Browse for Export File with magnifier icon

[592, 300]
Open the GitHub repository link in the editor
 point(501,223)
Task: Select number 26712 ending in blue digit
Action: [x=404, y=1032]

• Problem to solve: Quote every one of the records above word for word, keeping their lines unchanged.

• Completed exercise:
Browse for Export File with magnifier icon

[592, 300]
Open the GitHub repository link in the editor
 point(501,223)
Task: Select number 26712 ending in blue digit
Action: [x=404, y=1032]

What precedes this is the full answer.